Rainy day? Football party? Relaxing at home? Why not spend the day creating a one-of-a-kind afternoon treat for you and your family? With just a few simple items, you can create a delightful afternoon snack to please an entire group of people.
First things first, you will need a smoker. Nowadays there are many options to choose from for smokers and they vary by ease of use, price, and cleanliness. To be blunt, you can’t typically choose to have all three of the aforementioned variables when choosing a smoker (cheap, clean, and easy). You will need to decide what matters most to you before you decide to invest in a smoker.
I’ve personally decided to choose “easy” as my focal point when purchasing a smoker. I went with a Masterbuilt Electric Smoker that can be found at Walmart for a little over $200. This particular smoker is very user-friendly and is fairly easy to clean. I also found that the price is reasonable compared to some other smokers. So, what’s the catch? Simply put, electric smokers just can’t produce the same smoke as true burners. That said, you can set your desired temperature and walk away without wondering if it will need more coals or more ventilation.
Once you have selected a smoker and completed set-up, the preparation ensues. You’ll need to select your cut of meat and the wood you’ll want to smoke with. My recommendation for flavorful carnitas is a basic pork butt or shoulder. ALDI actually sells a pre-seasoned pork shoulder if you really want life to be easy – I had a party of guests rave about it and it appears that others on Reddit concur with the quality of the meat. To start from scratch, you can use the following ingredients mixed and rubbed onto the pork:
- pork shoulder or butt
- 3-4 garlic cloves
- 2 teaspoons chili powder
- 1 tablespoon dried oregano
- 1 tablespoon ground cumin
- 1 jalapeno diced/minced
- 1 teaspoon salt
- 1 teaspoon black pepper
- ½ teaspoon cayenne pepper
The nice thing about these recipes is that you can adjust them to your liking. I tend to enjoy a bit of a kick on my tacos so I always add more pepper. If you are a salt person, a little Lawry’s seasoned salt could be a nice touch. In any case, you will want to season your meat at least 24 hours prior to smoking it, so that it essentially “brines” the meat. This will help give you a nice finish on the outside of the meat.

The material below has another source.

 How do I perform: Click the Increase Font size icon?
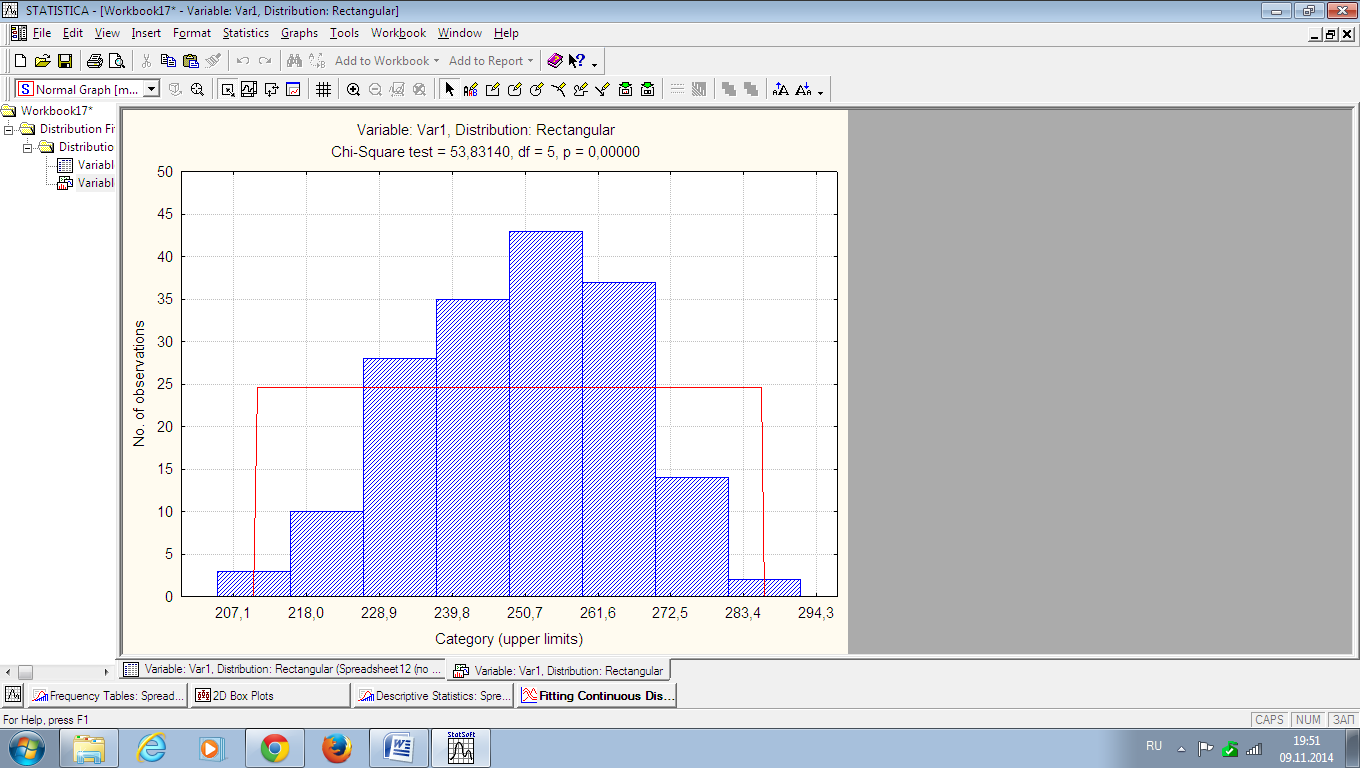point(780,89)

Another critical component of smoking pork is choosing the right wood. I have been on a kick with using mesquite flavored wood chips. There are endless options including apple, hickory, cherry, oak, and more. The mesquite chips tend to really set into the meat with my smoker, so I have been using it regularly for the last 5-6 batches I have made. That said, try to imagine a hint of the above flavors on your carnitas and choose accordingly. There is no right or wrong wood, just preference.

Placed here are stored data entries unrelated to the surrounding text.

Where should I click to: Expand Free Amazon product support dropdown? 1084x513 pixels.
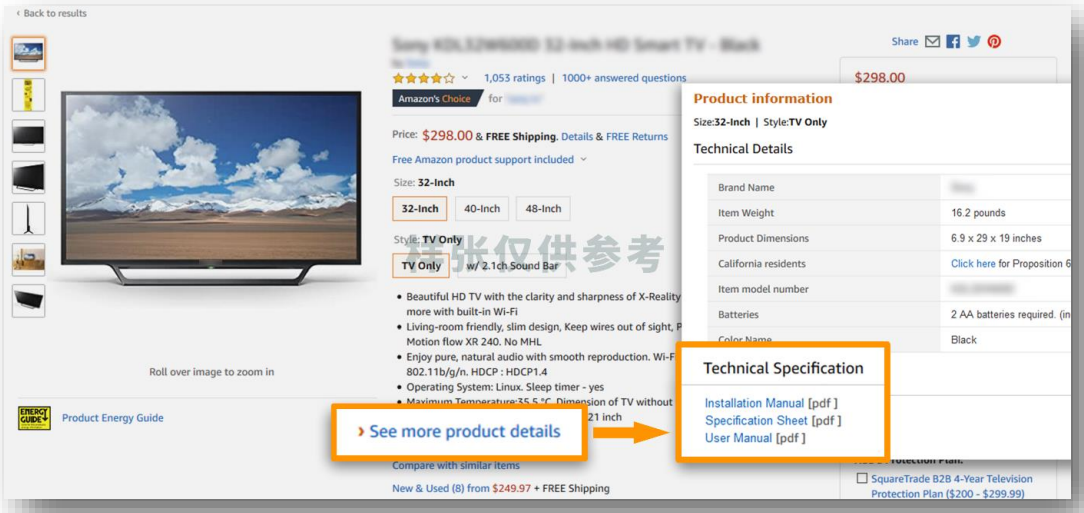pyautogui.click(x=583, y=160)
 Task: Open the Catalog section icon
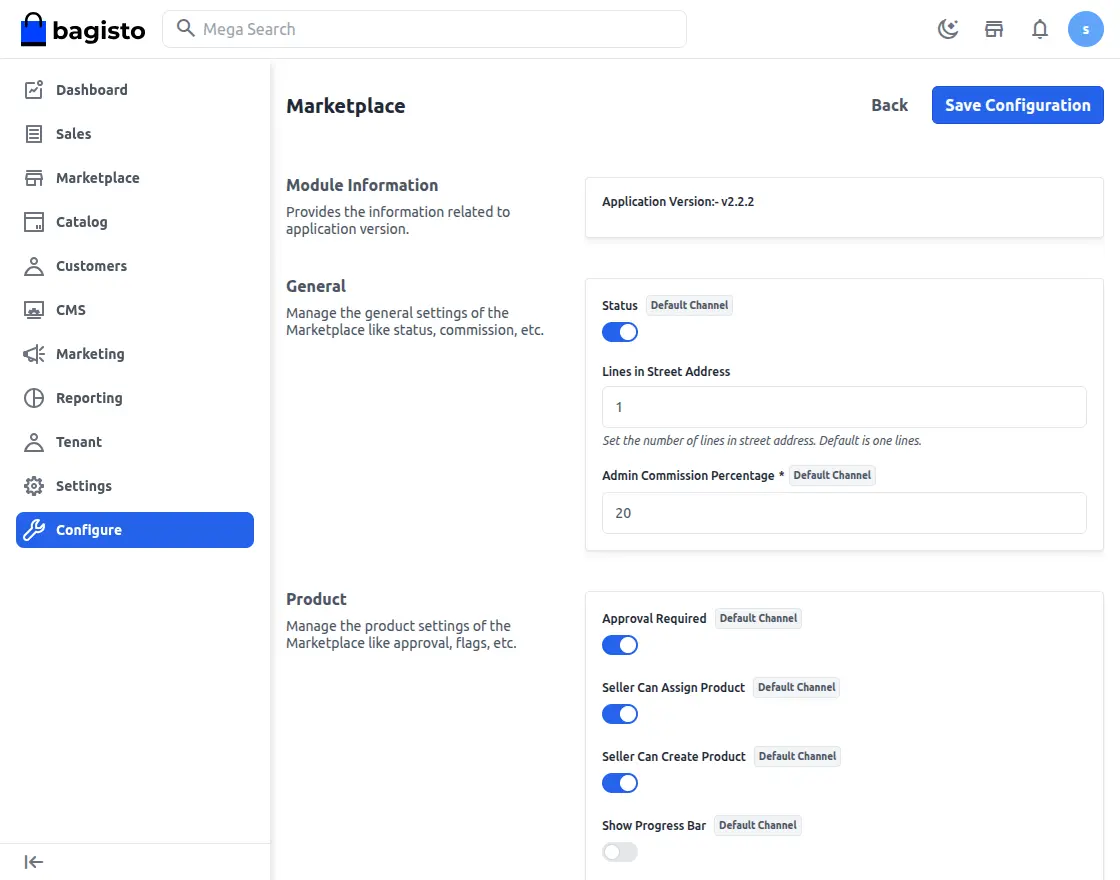pos(33,221)
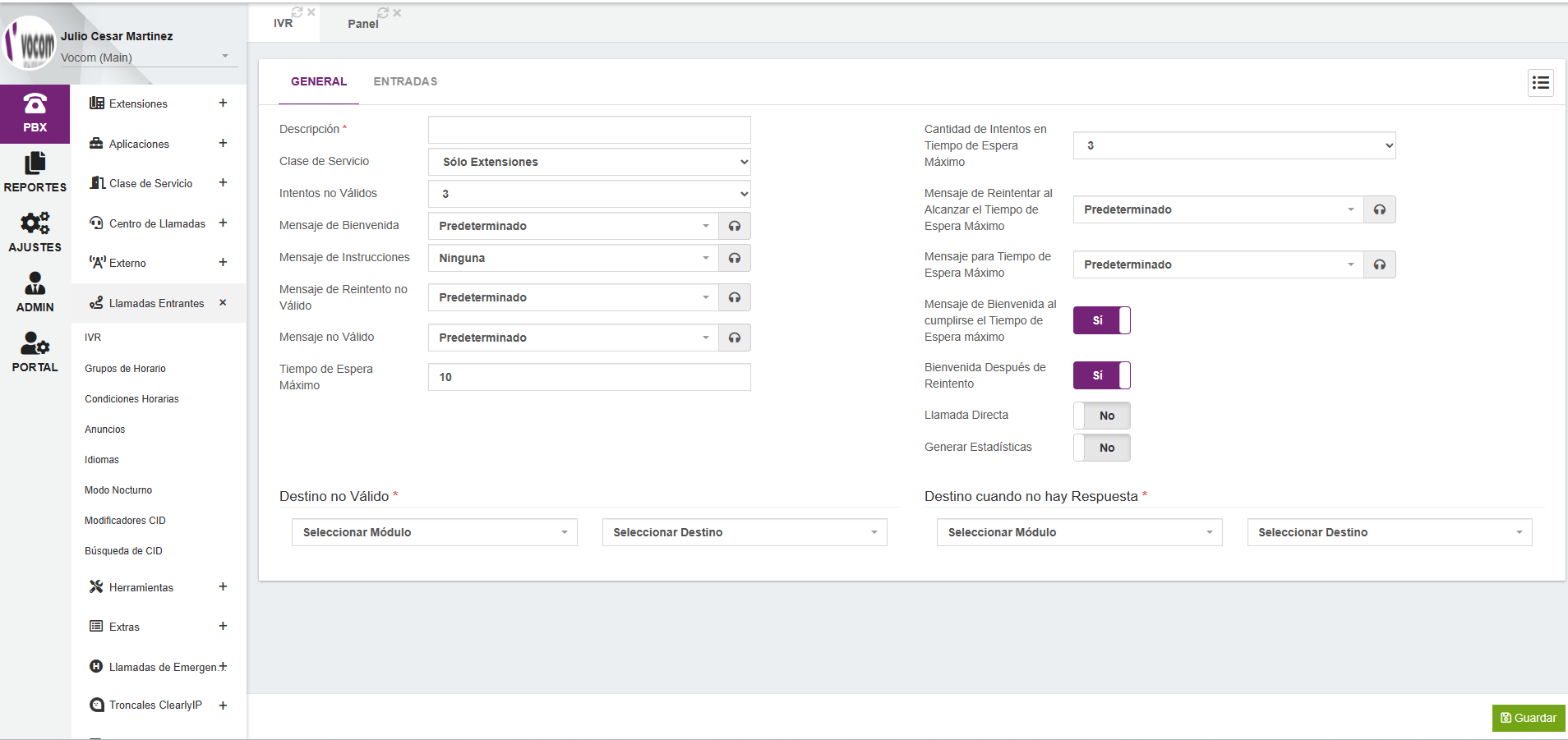Click the list view icon
The image size is (1568, 740).
click(1540, 83)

Now, let the fun begin! To cook your carnitas to perfection, you’ll want to make sure you have at least eight hours of cooking time. I’ll typically aim to keep my smoker at 225 degrees until my pork reaches an internal temperature of 195 degrees. Your cooking time will technically depend on the size of your pork cut, which tends to be somewhere around six to ten hours at 225 degrees. The rule of thumb is roughly two hours per pound of meat for pork shoulders. You can cook your meat above 225 degrees; however, most people will agree that the flavor is better the lower and slower you can cook the meat. Good things come to those who wait. With an electric smoker, you will need to continue adding wood chips every hour or so to maintain smoke production. A traditional smoker should be able to rely on the same coals for a while longer.
Another key to making delicious smoked carnitas is to make sure the meat stays moist. To ensure this, I wrap the meat in foil after the meat is halfway done, usually about 4 hours in. If I have any juice from the sauce I made, I will put that in the bottom of the foil to let the meat soak in the flavor. I tend to wrap the foil loosely so that the smoke can still get to the meat but none of the juices can drip from the meat. This is a trick I use with anything I smoke, including ribs, bratwurst, or whole chicken.
You can consider toppings to compliment the flavor as your carnitas develop. I’ve tried a fresh homemade salsa with extra cilantro once and a vinegar-based jalapeño slaw another time. Both mixed well with the savory flavor of the carnitas. I always aim for toppings that are a little sweet and spicy to help create as much flavor as possible. Be sure not to make your toppings too early in the day or they may get soggy.
The final step before enjoying your delicious carnitas is to let the meat cool. After hours of anticipation, you’ll want to keep your pork covered to cool for about an hour. I’ve skipped this step before and it doesn’t take much away from the flavor, but they meat isn’t quite as easy to shred. At 195 degrees and properly cooled, it should fall apart with minimal effort. So my best advice is to let it cool, prep your topping(s), and prepare to have a delightful treat no matter the occasion.